更にボールを奪って攻撃に転じようとしても、前にほとんど味方がいない。スウェーデンのマークがあれば、パスコースはないに等しかったのではないか。だから大きくクリアかすぐにロストしてしまうという繰り返しの前半になってしまった。
相手を前から嵌めていき、自由にボールを蹴らせない。あわよくばミスを誘い、高い位置でボールを奪ってカウンター。これがこの試合の戦い方として有効だったのでは無いか?と前半から観ていて感じていた。
女子サッカーの戦い方
女子サッカーは男子サッカーとは別物だと思っている。優劣の問題ではなくて、その性質に違いがあるという意味で。

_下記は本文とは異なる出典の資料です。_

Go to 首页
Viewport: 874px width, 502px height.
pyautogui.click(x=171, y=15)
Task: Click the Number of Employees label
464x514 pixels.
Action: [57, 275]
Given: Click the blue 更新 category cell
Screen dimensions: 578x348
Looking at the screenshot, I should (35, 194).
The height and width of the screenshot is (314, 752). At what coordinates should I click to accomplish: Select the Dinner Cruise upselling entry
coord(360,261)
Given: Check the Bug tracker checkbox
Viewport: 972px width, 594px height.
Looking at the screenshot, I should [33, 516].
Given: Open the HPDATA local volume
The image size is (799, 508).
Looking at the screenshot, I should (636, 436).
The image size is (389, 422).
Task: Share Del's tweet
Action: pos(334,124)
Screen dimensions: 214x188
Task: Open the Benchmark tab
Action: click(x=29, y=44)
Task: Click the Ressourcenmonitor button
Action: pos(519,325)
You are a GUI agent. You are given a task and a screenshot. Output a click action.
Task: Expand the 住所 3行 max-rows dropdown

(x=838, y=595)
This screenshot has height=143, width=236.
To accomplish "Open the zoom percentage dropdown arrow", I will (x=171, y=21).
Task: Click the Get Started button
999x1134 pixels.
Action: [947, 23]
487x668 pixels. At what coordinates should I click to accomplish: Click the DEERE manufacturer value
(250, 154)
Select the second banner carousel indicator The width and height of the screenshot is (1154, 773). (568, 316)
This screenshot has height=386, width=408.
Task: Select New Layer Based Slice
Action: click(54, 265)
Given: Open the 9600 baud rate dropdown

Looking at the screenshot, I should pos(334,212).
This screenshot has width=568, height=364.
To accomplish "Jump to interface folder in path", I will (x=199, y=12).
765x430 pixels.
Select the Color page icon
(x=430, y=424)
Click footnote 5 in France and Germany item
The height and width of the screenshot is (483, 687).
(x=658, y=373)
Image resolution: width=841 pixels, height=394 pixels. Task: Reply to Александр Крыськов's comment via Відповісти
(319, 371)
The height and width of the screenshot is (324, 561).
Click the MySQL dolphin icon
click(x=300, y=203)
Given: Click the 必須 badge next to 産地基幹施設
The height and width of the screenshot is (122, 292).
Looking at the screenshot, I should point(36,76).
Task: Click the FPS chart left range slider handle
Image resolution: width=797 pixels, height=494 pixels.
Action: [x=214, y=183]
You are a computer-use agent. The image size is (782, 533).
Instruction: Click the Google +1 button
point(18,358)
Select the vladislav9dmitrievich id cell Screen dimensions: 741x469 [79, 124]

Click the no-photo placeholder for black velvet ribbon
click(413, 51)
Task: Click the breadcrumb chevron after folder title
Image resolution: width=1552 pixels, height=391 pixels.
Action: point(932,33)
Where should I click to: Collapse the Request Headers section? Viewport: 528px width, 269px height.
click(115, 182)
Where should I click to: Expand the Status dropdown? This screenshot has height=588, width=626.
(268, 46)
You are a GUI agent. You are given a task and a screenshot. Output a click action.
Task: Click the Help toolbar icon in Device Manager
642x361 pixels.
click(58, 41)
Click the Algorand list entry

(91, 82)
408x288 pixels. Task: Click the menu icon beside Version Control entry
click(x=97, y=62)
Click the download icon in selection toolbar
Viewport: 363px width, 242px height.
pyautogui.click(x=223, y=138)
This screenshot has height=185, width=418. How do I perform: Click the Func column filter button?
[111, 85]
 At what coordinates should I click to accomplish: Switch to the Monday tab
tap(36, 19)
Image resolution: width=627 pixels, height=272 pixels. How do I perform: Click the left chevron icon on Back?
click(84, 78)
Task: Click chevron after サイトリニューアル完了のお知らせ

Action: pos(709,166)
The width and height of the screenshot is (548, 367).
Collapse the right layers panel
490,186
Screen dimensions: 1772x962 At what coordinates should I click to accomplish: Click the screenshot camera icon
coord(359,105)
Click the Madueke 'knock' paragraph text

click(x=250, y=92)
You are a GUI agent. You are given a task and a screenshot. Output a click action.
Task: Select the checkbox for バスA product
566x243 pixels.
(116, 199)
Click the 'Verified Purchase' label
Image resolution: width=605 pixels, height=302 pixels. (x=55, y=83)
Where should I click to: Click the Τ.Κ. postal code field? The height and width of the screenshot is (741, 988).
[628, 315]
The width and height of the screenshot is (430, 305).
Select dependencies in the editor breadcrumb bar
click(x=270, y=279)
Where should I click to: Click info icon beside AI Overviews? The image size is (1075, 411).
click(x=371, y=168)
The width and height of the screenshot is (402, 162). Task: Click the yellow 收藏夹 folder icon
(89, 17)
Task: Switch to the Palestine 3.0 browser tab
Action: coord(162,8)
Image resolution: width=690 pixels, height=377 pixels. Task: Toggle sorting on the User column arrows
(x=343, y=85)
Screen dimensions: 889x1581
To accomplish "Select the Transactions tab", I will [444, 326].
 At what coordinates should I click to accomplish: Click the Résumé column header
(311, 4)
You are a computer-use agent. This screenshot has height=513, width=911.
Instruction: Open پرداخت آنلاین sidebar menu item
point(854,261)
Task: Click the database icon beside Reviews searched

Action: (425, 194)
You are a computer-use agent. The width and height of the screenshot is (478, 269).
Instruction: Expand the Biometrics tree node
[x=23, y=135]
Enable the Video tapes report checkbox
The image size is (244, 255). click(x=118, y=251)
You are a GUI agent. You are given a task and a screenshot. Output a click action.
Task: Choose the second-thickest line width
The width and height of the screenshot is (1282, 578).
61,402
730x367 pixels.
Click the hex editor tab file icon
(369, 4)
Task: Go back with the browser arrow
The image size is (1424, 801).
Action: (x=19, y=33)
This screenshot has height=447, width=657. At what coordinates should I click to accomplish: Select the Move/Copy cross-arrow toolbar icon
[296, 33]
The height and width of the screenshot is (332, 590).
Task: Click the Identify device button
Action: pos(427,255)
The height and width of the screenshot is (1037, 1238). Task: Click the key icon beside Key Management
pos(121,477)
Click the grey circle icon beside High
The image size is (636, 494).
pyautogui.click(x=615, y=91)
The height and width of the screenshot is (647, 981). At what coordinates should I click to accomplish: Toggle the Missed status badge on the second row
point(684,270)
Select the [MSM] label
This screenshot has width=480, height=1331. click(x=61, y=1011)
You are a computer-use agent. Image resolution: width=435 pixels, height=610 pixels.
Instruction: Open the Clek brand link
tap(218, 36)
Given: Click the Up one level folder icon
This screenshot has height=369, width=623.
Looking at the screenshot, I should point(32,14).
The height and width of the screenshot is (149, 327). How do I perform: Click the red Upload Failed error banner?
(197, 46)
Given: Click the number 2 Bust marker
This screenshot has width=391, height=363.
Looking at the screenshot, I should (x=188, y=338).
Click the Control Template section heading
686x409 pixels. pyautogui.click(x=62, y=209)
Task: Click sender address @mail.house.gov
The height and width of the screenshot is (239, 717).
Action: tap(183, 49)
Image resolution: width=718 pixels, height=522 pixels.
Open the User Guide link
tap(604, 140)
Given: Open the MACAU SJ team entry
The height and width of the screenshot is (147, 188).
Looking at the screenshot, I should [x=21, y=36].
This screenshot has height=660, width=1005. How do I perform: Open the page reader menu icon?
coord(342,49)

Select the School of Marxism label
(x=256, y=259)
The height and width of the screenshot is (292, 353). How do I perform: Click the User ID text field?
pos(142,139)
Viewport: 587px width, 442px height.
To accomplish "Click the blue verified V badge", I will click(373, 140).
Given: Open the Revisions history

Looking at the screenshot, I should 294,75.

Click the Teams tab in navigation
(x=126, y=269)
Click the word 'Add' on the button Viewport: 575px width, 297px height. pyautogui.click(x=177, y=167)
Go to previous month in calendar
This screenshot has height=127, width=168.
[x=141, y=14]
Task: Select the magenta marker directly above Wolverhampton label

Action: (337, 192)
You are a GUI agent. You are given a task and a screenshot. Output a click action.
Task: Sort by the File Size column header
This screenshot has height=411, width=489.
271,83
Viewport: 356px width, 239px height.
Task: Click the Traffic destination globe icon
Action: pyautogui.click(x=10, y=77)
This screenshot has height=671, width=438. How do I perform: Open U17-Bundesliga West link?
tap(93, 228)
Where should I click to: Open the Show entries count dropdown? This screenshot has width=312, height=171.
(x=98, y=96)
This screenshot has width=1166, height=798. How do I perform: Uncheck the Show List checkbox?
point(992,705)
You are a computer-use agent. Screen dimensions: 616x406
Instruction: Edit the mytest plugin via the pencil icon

何が大きく違うのかと考えると、「スピード」なのではないかと思う。ボールスピードもだが、それよりも選手の走るスピードやアジリティのスピードである。
「スピードが無いからダメ」と言いたいのでは無い。「スピード」を生かした戦い方をすべきなのでは?と思っている。
女子サッカーは、男子サッカーよりも「走るスピードとボール移動スピード」の差が大きいと思っている。ということは、ボールを早く動かせば動かすほど、相手選手の動きとの差が生まれやすく、攻めたいスペースを生み出しやすいのでは?と思う。
だから、できるだけ大きくピッチを使うこと、サイドチェンジを複数回行うこと、サイドチェンジのスピードを上げることが重要だと思う。そうすることで相手の守備のスライドが間に合わなくなり(体力消費も)、攻め込みやすいスペースができる。
が、今日の日本を観て思ったのは、同サイドで細かく繋いで崩そうとする、パスはショートパスでロングボールをほとんど使わない、であった。
この攻め方ではスウェーデン守備陣は動かず、攻め込みにくい。細かい所で抜け出したとしても、ゴール前は準備が整ってしまってる。
せっかくウイングバックを配置していて、逆サイドのウイングバックはほとんどフリーでいる。そこにボールが入らなかったり、入ったとしてもパス4本くらい中継している為、かなりゆっくり動く。
実際、この試合のチャンスシーンにはロングボールが絡んでいることが多かったように思える。
女子サッカーには男子サッカーに無い特徴があり、それが魅力になりうる。こういう女子サッカー特有の戦術などが増えていくと、競技力の向上と魅力の向上につながるのではないかと思った。